Мы в Праге, в 1948 году, восемнадцатилетний Яромил безумно влюблен в современную поэзию, в Бретона, Элюара, Десноса, Витезслава Незвала и по их примеру исповедует девиз, выдвинутый Рембо в книге «Пора в аду»: «Надо быть абсолютно современным». Однако то, что в Праге 1948 года внезапно заявило о себе как об абсолютно современном, была социалистическая революция, мгновенно и грубо отвергшая современное искусство, в которое безумно был влюблен Яромил. И тогда мой герой в кругу нескольких друзей (так же, как и он, безумно влюбленных в современную поэзию) с сарказмом отрекся от всего того, что любил (любил по-настоящему и всей душой), поскольку не хотел предать великий приказ «быть абсолютно современным». В свое отрицание он вложил всю ярость и пылкость девственника, который мечтает брутальным актом вступить в свою зрелость, и его друзья, наблюдая со сжавшимся сердцем, как ожесточенно отвергает он самое дорогое, ради чего жил и хотел жить дальше, отвергает кубизм и сюрреализм, Пикассо и Сальвадора Дали, Бретона и Рембо, отвергает их во имя Ленина и Красной Армии (которые в то время являли собой вершину мыслимой современности), испытывали сперва удивление, потом отвращение и наконец едва ли не ужас. Вид этого девственника, готового приспособиться к тому, что провозглашало себя современным, и приспособиться вовсе не из трусости (в угоду личному благополучию или карьере), а мужественно, как тот, кто с болью жертвует всем, что любит, да, его вид поистине таил в себе ужас (который был предвестником ужаса террора, затем наступившего, ужаса преследований и арестов). Возможно, кое у кого из тех, кто тогда наблюдал за ним, возникла мысль: «Яро-мил — союзник своих могильщиков».

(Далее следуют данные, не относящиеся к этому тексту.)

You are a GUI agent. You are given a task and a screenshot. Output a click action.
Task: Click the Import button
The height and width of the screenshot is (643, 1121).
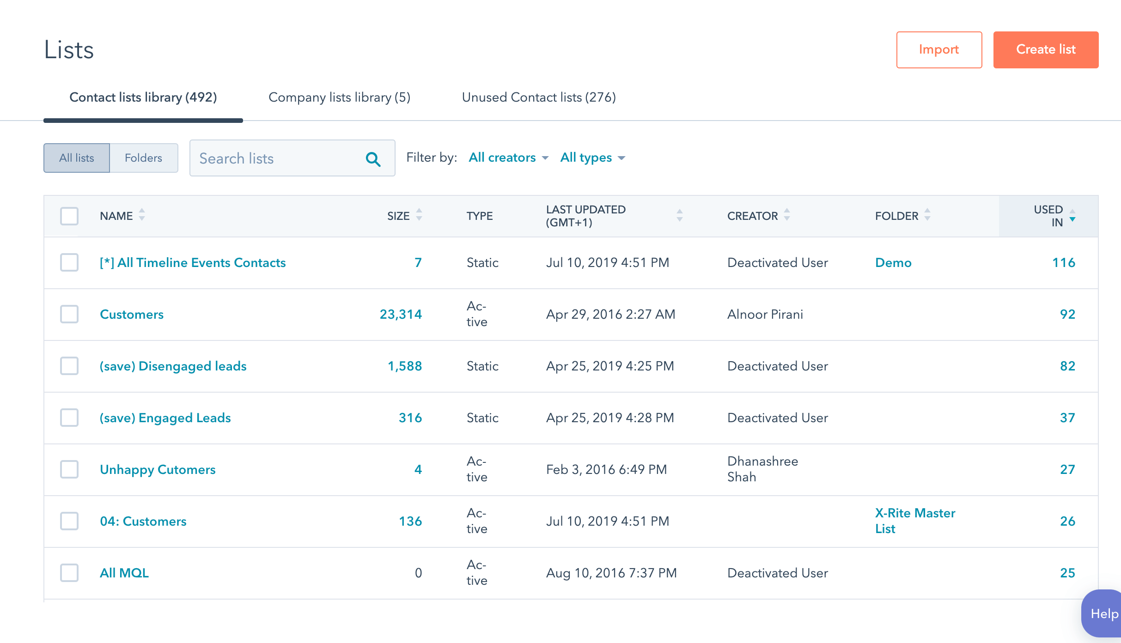(x=938, y=49)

Поль и Яромил, конечно, совсем не похожи. Единственное, что роднит их, это страстная убежденность, что «надо быть абсолютно современным». «Абсолютно современный» — понятие, не имеющее никакого установленного или поддающегося четкому определению содержания. Рембо в 1872 году под этими словами едва ли представлял себе миллионы ленинских и сталинских бюстов, а еще менее — рекламные фильмы, цветные фотографии в журналах или исступленное лицо рок-певца. Но все это несущественно, ибо быть абсолютно современным означает: не принимая в расчет содержания современности, служить ему, как служат абсолюту, то есть без колебаний.
Так же как и Яромил, Поль знал, что завтра современность иная, чем сегодня, и что во имя вечного императива современности необходимо уметь предать ее изменчивое содержание, равно как во имя девиза Рембо предать его стихи. В Париже 1968 года в терминологии еще более радикальной, чем та, какой пользовался Яромил в 1948 году в Праге, студенты отрицали мир такой, какой он есть, мир легковесности, комфорта, коммерции, рекламы, мир тупой массовой культуры, вдалбливающей в людские головы свои мелодрамы, мир условностей, мир отцов. Поль провел тогда несколько ночей на баррикадах, и голос у него был столь же решительным, как и у Яромила двадцать лет назад, ничто не могло смягчить его, и он, опершись на руку, которую протянул ему студенческий бунт, шагал прочь из мира отцов, дабы в свои тридцать или тридцать пять лет наконец повзрослеть.